バファローズが阪急に続き今度は近鉄を復刻
先頃かつての阪急ブレーブスを復刻させてオールドファンを懐かしがらせたバファローズが今度はもう一方の合併相手の近鉄を復刻させるという。「LEGEND OF Bs~甦る黄金の70’s~」の第二弾で、今週12日(金)から14日(日)の対ライオンズ戦と、26日(金)から28日(日)の対マリーンズ戦に1974年から1977年にかけて着用していたユニフォームで試合を行う。OBの鈴木啓示や太田幸司による始球式や、往時を懐かしむイベントが予定されているという。
ライオンズ球団の「ライオンズクラシック」に端を発した復刻ブームだが、バファローズがかつての阪急ブレーブスや9月に予定されているというブルーウェーブを復刻するのと、近鉄バファローズを復刻するのとでは微妙にニュアンスが異なると思う。
現バファローズファンはおおむね好意的に受け止めているように思えるが、旧バファローズのファンの胸中は如何に…
(写真:近鉄バファローズ一筋で300勝以上を挙げた鈴木啓示を讃えるスカイマークスタジアム神戸の外壁 2008年4月撮影)
合併球団において、合併した側の球団と合併された球団との間に温度差が存在して不思議ではない。対等合併で無かったことは明らかだし、両球団のファンのみならず、多くのプロ野球ファンが懸念した球界の規模縮小を連想させる合併であったし、合併する側の小泉隆司球団社長兼代表が無神経にも合併する相手の球団名を「バッファローズ」と繰り返し発言していたことも顰蹙を買っていた。
ブルーウェーブのファンでもバファローズのファンでもない、やや距離をおいて見ていた敗戦処理。の目にも旧バファローズのファンが不憫に映ったこの合併騒動。いわゆる吸収合併なのだから致し方ないとはいえ…。
そして正式に合併して新球団になった際にも、新規参入球団ゴールデンイーグルスとの間の分配ドラフトをかなり有利に行うことに成功し、判官びいきも含めた新規参入球団を応援するファンをも敵に回すことになった。
そして極めつけは、合併相手の旧バファローズの最大の功労者の一人である鈴木啓示の栄誉である永久欠番をやめてしまったのだ。当時の報道によると鈴木啓示本人の許可を得たとのことだが、これは明らかに吸収合併であって旧バファローズの事情などお構いなしということを公言したようなものだ。そしてその瞬間、パ・リーグから永久欠番が消え、今日に至るまでパ・リーグに選手の背番号を対象とした永久欠番は存在しない。
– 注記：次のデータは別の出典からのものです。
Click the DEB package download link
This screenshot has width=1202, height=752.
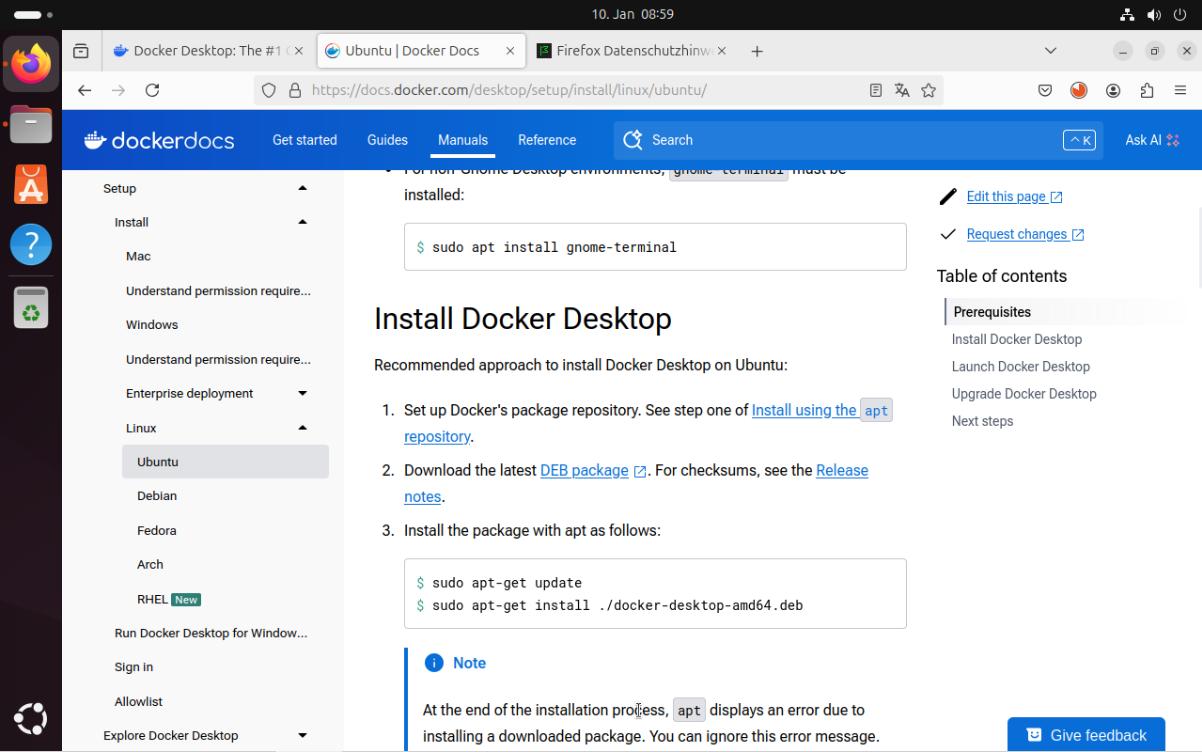coord(584,470)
そこまで旧バファローズを蔑ろに扱っておいて、任意引退扱いで大リーグ入りした野茂英雄の所有権にこだわるダブルスタンダードぶりにも呆れたが、「バファローズ」という名称だけを残しておけば旧バファローズファンの気持ちに応えていると認めてもらえると思っているのだろうか…。
そして今回、その鈴木啓示が始球式に登場するという。当然、今回のコンセプトに基づき、1974年~1977年に採用していたデザインのユニフォームで投げるのだろう。鈴木本人が納得して出演しているのだから、禍根はないと思われるが、鈴木サイドが大人の対応をしただけかもしれない。せめて、かつてSHINJOが現役最後の公式戦で一試合だけ背番号を変えたようにこの日だけ後藤光尊は背番号1を返上するのが鈴木への礼儀であり、旧バファローズファンへの贖罪だと思うが、まさかそんなことはしてくれないであろう。
旧バファローズだけでなく、福本豊の7番や山田久志の17番を永久欠番にしない球団だから、合併した相手の球団の永久欠番なんて考えていないのが実態だったのだろうが…。
さて、今回既にお気づきの方も少なくないだろうが、あの有名な猛牛マークが使用されない。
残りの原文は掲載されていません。